JAKARTA. Sudah jatuh tertimpa tangga, eh, masih keserempet mobil. Begitulah ibarat nasib korporasi di Indonesia. Depresiasi rupiah terhadap dollar AS yang tiada henti, menghantam laba emiten. Setahun (
year on year), kurs rupiah melorot 14,65%. Saat bersamaan, melambatnya pertumbuhan ekonomi, yang akhirnya menekan daya beli. Upaya lindung nilai
(hedging) pun tak banyak menolong. Padahal, kata Thendra Chrisnanda, Analis BNI Securities, beberapa emiten besar bahkan sudah
hedging hingga di level Rp 13.500 per dollar AS. Toh, gara-gara daya melemah,
hedging bukan obat cespleng terlindung dari kemerosotan profit.

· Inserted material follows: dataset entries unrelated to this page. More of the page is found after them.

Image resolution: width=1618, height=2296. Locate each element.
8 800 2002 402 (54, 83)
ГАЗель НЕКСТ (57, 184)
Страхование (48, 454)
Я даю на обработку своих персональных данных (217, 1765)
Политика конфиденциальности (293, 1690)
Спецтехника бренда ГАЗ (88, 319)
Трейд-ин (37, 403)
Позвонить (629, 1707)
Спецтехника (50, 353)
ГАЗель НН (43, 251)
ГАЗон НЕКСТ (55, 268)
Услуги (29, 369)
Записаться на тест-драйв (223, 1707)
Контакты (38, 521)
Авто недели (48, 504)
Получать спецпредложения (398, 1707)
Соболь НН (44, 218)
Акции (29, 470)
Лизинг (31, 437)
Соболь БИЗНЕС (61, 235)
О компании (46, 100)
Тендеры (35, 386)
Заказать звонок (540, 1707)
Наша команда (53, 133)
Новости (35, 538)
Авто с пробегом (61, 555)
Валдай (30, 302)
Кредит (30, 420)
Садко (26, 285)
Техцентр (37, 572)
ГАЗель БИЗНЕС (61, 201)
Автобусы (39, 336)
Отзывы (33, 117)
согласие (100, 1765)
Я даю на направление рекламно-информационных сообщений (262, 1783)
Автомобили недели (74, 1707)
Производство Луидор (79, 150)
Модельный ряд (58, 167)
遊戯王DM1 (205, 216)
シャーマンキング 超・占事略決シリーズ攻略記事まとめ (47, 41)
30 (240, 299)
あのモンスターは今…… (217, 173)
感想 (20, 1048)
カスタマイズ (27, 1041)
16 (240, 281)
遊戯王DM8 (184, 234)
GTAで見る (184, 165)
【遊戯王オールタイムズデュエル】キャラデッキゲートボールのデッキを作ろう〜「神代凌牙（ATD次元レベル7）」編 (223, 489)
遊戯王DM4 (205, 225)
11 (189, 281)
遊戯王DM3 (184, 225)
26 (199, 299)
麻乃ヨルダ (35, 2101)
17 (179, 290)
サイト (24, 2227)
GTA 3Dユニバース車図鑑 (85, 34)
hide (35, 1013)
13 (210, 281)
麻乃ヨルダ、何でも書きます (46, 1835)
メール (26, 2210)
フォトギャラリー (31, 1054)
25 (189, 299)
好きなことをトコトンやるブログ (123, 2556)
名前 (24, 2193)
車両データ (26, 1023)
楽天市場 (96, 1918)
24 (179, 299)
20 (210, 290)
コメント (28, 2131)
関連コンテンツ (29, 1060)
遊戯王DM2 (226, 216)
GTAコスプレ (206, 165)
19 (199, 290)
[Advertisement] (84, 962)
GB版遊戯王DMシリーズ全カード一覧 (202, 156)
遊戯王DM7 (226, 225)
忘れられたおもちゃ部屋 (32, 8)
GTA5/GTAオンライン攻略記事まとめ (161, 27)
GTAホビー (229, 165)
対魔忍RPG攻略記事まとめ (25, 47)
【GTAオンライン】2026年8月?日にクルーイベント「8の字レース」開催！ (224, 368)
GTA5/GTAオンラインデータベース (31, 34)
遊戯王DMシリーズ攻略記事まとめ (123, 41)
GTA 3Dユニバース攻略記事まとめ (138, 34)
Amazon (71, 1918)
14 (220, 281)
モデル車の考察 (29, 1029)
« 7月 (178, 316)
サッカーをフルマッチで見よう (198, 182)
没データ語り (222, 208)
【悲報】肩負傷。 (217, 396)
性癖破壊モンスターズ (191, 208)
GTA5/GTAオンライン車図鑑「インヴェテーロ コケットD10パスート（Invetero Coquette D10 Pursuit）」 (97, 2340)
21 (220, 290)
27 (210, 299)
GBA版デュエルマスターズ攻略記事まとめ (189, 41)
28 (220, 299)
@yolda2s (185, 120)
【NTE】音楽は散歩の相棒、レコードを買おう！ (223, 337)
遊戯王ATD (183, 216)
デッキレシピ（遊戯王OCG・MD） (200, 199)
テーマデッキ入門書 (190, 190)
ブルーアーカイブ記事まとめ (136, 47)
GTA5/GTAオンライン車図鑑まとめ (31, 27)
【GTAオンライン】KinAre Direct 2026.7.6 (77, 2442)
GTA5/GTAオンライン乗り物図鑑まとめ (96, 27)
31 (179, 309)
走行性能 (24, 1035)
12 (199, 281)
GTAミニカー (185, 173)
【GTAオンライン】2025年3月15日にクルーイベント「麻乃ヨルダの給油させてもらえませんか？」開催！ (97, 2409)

Tak pelak, semester I-2015, mayoritas emiten saham yang sudah melaporkan kinerja keuangannya, mencatatkan rapor merah. Kalau tidak rugi, ya, labanya merosot drastis. Bahkan laba bersih sekitar 20 emiten saham yang masuk daftar Indeks LQ-45, merosot drastis. Itu pula yang membuat pasar bereaksi negatif sehingga Indeks Harga Saham Gabungan (IHSG) turun 0,18% menjadi 4.712,49, pada perdagangan kemarin. Penurunan daya beli tampak dari lesunya penjualan emiten properti, manufaktur, otomotif, serta perbankan. Pendapatan PT Astra Internasional Tbk (ASII) pada semester I-2015, misalnya, melorot 9% menjadi Rp 92,5 triliun. Laba bersihnya turun 18% menjadi Rp 8,05 triliun. Anak usaha ASII, yakni PT Astra Agro Lestari Tbk (
AALI) membukukan rugi kurs Rp 359,61 miliar. Tahun lalu AALI masih mencetak keuntungan kurs, meski mini. Jebloknya kinerja AALI juga akibat penurunan pendapatan. Laba periode berjalan perusahaan CPO ini anjlok 66,49% menjadi Rp 477,9 miliar, ketimbang akhir Juni tahun lalu yang masih Rp 1,43 triliun. Secara konsolidasi, ASII cuma mencetak rugi kurs Rp 74 miliar. Perseroan ini masih menggaet untung kurs dari segmen alat berat dan pertambangan Rp 247 miliar serta otomotif Rp 39 miliar. Depresiasi rupiah juga menjadi momok emiten yang membeli bahan baku impor. PT Japfa Comfeed Indonesia Tbk (
JPFA) harus merugi Rp 272,12 miliar pada semester I-2015. Padahal di semester I-2014, emiten pakan ternak ini, masih mencetak laba bersih Rp 325,98 miliar. Erlin Salim,
Associate Director Fitch Ratings melihat, dampak pelemahan rupiah ke setiap emiten bervariasi. Emiten pemimpin pasar lebih mudah mengantisipasi depresiasi rupiah dengan menaikkan harga jual. Tapi, emiten non-pemimpin pasar tak punya kemewahan itu. "Seperti JPFA, permintaan produk lemah, suplai banyak. Sulit menaikkan harga," ujar Erlin kepada KONTAN, Kamis (30/7).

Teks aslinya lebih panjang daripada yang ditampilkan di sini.